We take smart people, make them jump through irrelevant hoops, teach them irrelevant information, grade them by unproven and irrelevant metrics, incentivize fields in a haphazard and illogical ways, force them to do useless research, and then try to make it better by giving them 4 half days a month they can take off for any reason (mental health days).
I can not imagine anything worse. Next up… residency.

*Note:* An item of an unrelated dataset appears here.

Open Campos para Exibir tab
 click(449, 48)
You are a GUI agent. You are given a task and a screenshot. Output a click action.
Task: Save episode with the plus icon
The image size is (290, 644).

Just graduated medical school. While my perspective is still fresh, I would agree with some, but not all, of your points as they would apply to my medical education thus far. The most salient point for me was #6- clerkships, but maybe not for the reasons you mentioned. I found my preceptors and clerkship directors to be disinterested in teaching and nearly unwilling to foster learning while on rotation. I am not a passive student - I put in the work, did the reading, engaged with the material of my rotation. But my preceptors were burnt out, exhausted from long days of patient care, and not reimbursed for their teaching time and thus let it fall to the wayside. This was by far the most disappointing aspect of my education.
Man VP takes on another huge subject with vigor and insight. Once again I am in agreement with his assertions. I have never understood the non-sensical rationale of answering questions in largely irrelevant basic science topics as appropriate criteria to select students for admission to medical school. It does test dogged persistence, which is the most common quality successful applicants share. It in no way however tests the most important element all great physicians possess, the ability to understand what makes people tick. Unless this basic insight is addressed the profession will continue to select students who perhaps demonstrate scientific acumen but who lack the fundamental skills a great clinician requires. We need to stop perpetuating the myth that medicine is more science than art. That day is a long way off.